Blackwater Seeps Through Loopholes In Other Countries
SANTIAGO -- On Apr. 8, 2004, days after the private doings of Blackwater were first dredged up to international consciousness by an angry Fallujah mob, Chile's soon-to-be President, Michelle Bachelet, made her own public-private declaration as Donald Rumsfeld's subaltern parallel: Chile's Minister of Defense. Hers was a declaration not of war but of independence. On Sept. 10, 2001, Rumsfeld may have known nothing of immanent attacks on the Pentagon as he declared his privatized war against the government bureaucracy, but on Apr. 8, 2004, Bachelet made the following declaration knowing full well that a Chilean subcontractor had just provided Blackwater USA with its first crack batch of ex-Chilean special forces in Iraq.

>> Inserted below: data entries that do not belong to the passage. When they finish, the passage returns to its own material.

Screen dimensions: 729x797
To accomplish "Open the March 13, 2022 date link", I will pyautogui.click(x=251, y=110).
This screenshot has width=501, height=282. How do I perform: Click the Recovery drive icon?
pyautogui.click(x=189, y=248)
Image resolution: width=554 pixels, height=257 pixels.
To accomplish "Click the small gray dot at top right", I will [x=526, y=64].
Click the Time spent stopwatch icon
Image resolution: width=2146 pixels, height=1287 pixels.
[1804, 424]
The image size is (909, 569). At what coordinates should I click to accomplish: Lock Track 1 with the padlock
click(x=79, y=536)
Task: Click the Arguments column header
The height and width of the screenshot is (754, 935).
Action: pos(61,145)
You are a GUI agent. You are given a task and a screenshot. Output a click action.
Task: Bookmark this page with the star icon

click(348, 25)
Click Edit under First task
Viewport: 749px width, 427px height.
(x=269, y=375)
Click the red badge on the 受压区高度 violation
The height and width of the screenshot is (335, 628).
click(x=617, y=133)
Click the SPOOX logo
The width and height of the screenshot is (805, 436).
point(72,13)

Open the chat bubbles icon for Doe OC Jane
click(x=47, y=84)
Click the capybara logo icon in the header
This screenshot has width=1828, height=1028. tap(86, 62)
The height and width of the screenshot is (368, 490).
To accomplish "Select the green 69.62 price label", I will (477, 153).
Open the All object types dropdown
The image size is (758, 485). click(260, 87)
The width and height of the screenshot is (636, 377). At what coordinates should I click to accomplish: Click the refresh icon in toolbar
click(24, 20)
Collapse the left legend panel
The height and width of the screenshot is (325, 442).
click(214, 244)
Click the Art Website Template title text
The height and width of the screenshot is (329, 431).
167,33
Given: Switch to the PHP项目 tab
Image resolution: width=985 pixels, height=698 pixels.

"These are individual decisions," Bachelet was reported to have said. "Here they have no connection to the State, not requiring opinion or suggestions, or anything, because it was under the standard of individual liberties. And it's a private company, North American," she added. [My translation]
In effect, on behalf of Chile's left-centered coalition government and in the name of economic "liberty," the rising Socialist minister (already a virtual candidate to replace termed-out President Ricardo Lagos) was officially declaring her government's independence from abuses in the Chilean private sector that had been or might be committed against its citizens because of U.S. involvement in Iraq.
How could this be? When the executive branch of the U.S. government first chose to invade Iraq, back in 2003, Chile happened to be sitting in the U.N.'s (one rotating seat of an otherwise permanent) Security Council. As the Security Council's dominant member, the U.S. was actually caught stealing Chile's internal diplomatic emails as the vote was approaching (a transgression notably underreported in the U.S.). In the end Chile, bravely, voted against the U.S. invasion.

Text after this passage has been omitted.